### Work item
Filter the data for lines with the word "صادق" and copy those lines.

### Data supplied
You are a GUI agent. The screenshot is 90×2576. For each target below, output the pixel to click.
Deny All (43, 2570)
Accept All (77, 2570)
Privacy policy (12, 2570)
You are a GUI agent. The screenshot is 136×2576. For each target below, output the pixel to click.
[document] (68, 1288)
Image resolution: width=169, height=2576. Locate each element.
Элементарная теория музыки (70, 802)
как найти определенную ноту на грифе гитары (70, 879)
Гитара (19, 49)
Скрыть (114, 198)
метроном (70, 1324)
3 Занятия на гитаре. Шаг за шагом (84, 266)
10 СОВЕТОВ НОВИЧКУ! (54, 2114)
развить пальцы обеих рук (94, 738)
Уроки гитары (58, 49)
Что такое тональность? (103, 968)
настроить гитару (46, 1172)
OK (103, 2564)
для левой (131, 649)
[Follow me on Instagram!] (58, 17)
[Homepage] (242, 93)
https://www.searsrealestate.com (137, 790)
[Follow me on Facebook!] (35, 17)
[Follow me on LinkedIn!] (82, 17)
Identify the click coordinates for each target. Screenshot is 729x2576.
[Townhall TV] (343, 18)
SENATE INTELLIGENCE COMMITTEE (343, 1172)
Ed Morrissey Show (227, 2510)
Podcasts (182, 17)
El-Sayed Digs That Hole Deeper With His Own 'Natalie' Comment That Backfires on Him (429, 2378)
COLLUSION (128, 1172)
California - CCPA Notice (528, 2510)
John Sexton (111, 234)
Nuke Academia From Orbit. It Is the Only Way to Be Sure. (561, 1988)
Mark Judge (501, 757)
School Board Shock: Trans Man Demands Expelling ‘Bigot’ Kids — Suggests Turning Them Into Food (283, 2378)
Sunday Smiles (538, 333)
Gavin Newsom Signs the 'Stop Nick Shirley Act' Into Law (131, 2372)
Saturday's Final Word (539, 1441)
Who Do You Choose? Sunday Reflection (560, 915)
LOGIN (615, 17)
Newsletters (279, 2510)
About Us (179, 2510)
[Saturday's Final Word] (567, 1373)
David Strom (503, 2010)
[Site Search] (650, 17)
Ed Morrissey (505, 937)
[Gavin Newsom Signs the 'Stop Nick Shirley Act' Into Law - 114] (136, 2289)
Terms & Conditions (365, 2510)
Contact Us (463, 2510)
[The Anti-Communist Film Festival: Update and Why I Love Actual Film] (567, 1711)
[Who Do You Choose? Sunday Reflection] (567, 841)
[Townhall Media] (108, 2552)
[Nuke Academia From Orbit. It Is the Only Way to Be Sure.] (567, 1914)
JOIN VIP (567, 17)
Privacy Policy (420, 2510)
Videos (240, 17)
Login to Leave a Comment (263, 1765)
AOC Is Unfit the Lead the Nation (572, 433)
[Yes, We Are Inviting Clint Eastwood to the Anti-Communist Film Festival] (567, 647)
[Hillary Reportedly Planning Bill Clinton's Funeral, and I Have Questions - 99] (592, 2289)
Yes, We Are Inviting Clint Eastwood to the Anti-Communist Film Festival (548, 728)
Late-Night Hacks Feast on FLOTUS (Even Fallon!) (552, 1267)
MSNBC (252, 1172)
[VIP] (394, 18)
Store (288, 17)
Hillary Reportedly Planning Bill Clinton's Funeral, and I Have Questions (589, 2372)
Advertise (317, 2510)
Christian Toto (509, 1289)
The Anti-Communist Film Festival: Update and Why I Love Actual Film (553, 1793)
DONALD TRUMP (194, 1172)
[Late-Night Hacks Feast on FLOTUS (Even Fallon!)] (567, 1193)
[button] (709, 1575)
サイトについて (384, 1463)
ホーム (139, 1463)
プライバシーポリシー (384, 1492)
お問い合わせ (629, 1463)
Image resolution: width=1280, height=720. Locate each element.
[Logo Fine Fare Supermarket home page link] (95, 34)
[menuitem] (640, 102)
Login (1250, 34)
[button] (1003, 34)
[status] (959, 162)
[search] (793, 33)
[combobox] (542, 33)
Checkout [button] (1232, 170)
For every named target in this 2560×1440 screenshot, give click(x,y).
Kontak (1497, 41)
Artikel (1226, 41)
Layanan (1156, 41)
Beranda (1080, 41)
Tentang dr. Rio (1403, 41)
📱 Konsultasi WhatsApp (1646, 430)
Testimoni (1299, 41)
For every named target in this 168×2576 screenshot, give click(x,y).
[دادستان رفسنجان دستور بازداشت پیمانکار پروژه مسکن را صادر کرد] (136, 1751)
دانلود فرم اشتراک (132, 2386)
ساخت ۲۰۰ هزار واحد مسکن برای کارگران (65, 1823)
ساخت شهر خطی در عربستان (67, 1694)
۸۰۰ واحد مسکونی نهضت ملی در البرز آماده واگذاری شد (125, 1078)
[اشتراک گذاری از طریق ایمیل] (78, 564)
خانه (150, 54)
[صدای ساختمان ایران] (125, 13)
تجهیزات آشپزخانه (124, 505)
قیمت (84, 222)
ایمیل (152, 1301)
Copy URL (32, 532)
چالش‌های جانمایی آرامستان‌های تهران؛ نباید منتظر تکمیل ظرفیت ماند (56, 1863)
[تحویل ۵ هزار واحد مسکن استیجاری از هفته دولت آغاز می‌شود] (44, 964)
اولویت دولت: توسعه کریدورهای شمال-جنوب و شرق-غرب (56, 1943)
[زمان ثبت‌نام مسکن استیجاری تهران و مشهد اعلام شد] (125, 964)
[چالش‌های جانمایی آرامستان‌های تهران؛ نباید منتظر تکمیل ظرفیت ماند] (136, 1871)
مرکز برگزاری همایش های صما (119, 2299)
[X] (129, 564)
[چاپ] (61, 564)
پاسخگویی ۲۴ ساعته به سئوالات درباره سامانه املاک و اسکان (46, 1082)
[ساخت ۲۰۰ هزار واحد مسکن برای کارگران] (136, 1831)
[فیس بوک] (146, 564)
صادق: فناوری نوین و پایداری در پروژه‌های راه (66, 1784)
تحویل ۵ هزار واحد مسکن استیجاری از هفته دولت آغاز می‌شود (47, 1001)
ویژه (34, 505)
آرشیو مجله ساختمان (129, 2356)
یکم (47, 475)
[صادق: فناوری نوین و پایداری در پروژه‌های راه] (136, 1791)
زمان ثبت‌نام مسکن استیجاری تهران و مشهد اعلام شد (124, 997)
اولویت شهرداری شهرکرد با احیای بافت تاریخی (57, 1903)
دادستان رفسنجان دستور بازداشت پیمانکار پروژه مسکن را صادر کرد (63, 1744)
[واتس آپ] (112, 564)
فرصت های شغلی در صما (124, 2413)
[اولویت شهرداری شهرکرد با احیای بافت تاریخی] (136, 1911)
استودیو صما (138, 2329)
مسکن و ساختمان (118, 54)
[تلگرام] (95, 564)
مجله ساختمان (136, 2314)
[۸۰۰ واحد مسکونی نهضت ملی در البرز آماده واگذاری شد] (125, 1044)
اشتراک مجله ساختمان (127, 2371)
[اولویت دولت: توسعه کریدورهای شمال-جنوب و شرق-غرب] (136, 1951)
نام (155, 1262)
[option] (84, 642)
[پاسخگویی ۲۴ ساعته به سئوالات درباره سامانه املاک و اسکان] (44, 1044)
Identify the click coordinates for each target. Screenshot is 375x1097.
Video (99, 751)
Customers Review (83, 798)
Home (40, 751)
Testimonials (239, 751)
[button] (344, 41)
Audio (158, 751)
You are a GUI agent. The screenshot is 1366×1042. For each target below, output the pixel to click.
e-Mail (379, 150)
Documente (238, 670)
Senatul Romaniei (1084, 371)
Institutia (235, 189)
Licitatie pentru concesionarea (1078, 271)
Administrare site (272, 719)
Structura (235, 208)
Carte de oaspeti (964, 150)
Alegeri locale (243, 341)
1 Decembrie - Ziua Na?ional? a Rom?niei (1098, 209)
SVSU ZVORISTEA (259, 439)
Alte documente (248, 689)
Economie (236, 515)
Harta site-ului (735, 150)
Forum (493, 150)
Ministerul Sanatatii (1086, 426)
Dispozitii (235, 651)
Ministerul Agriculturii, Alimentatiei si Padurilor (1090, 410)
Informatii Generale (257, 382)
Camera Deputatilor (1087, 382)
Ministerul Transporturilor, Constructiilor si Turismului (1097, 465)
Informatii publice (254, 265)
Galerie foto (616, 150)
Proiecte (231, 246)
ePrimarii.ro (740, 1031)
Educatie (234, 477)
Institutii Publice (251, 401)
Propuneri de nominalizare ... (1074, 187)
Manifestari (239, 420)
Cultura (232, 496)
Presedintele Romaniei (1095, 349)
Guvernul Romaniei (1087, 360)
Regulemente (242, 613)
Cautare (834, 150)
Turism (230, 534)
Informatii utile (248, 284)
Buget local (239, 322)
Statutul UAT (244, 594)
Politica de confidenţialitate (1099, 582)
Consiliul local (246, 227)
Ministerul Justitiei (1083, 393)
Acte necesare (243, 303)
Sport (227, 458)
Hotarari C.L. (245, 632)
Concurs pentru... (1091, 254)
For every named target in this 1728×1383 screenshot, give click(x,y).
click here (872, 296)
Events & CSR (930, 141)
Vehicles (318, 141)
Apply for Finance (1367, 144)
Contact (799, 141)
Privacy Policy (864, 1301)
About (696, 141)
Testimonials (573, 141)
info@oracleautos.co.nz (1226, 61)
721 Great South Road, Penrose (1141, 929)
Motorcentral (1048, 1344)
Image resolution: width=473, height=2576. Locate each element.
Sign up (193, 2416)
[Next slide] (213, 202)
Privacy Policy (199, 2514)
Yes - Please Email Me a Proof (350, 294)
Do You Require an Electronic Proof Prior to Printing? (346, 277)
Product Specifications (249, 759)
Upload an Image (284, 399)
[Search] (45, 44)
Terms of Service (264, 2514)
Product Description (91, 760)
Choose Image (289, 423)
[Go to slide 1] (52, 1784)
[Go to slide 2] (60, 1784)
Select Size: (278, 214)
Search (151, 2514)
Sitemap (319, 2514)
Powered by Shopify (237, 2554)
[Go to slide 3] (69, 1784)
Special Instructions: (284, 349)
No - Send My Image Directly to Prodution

### Output for this exercise
صادق: فناوری نوین و پایداری در پروژه‌های راه (66, 1784)
[صادق: فناوری نوین و پایداری در پروژه‌های راه] (136, 1791)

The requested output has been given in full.